Development in these villages
The people of Mahbubnagar were dependent on political representatives and they felt that forest rights would be easily granted to them but this was their illusion. In their village, many political powers emerged and collapsed, but their situations didn’t change. After the foundation of the Vanvasi Janata Union, Mahbubnagar’s movement became stronger. Sewarth Foundation surveyed all the households, analyzed the data collected and made the government aware. The problems of Mahbubnagar were shared at various platforms of the country by All India Janjivi Union. There are currently 256 families in Mahbubnagar. The total population of the village is 1374, of which 599 are women and 775 are male. There are elementary schools and pucca roads in the village. Lodh, Kurmi, Dalit, Yadav, Boat, Gosain and Muslim communities live here now.
 
Yogi Adityanath gave revenue village status
Most families have old lease receipts from the forest department. Only five families had ration cards at the beginning and is now reaching more families. 53 families are landless. 90 per cent of the families do not have a permanent house. They were named in the voter list of the nearest village panchayat Hansuliya. Often their names were expelled from the voter’s list during elections and they continue to agitate against this. After the implementation of the Forest Rights Act, UP Chief Minister Yogi Adityanath gave the revenue village status to five Vantangiya villages of Gorakhpur, 18 in Maharajganj, five in Gonda, five in Balrampur and one village in Bahraich. Mahbubnagar has also begun the process to get the status. The administration did not spread any awareness or did any publicity for this and made people file incomplete claim forms and rejected them as well. When Jang Hindustani was made aware of this information, a thorough investigation was launched.
 
In this investigation, it was found that the Sub-Divisional Forest Rights Committee said that their village did not meet the 75 years of settlement criteria.
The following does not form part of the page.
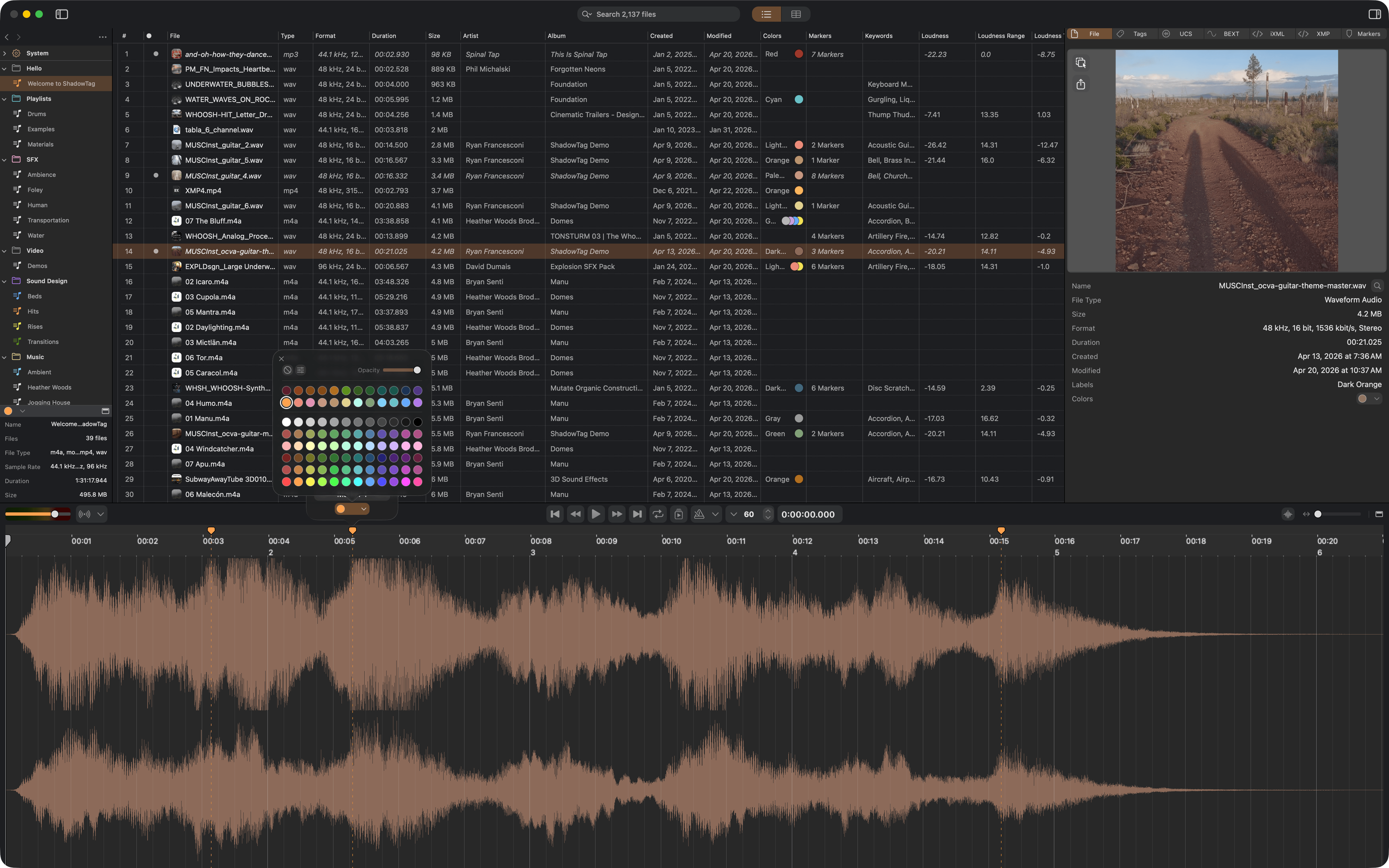Image resolution: width=1389 pixels, height=868 pixels.
Task: Switch to list view mode
Action: pos(766,14)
Since Jang Hindustani had worked in these villages and had a lot of documents related to Mahbubnagar from Right to Information Act and the Forest Research Institute, Dehradun, therefore, he had evidence of the village was a settlement for hundreds of years. With the proof, he reached the District Officer, Chief Development Officer and Additional District Magistrate/Finance Office, Bahraich, and gave them photocopied documents and showed them the original which got accepted. All the officers of the district went to Mahbubnagar and after going to Chowpal, they had to conduct public hearings and the then Deputy District Magistrate, Kirti Prasad Bharti, went to the village and examined it and it was decided that 144 people in the village will get proprietary right. But social workers had demanded that every eligible family of Mahbubnagar should get proprietary rights under FRA.
 
District Magistrate Shambhu Kumar said that proposals to grant the Vantangiya Gram Mahbubnagar the revenue village status will be promptly sent to the Government.
 
The meeting was attended by ADM Ram Suresh Verma, District Social Welfare Officer RP Singh, DFC JP Singh, District Panchayat member Satish Porwal, Usha Devi, Nafisa Khatun and the social worker Jang Hindustani.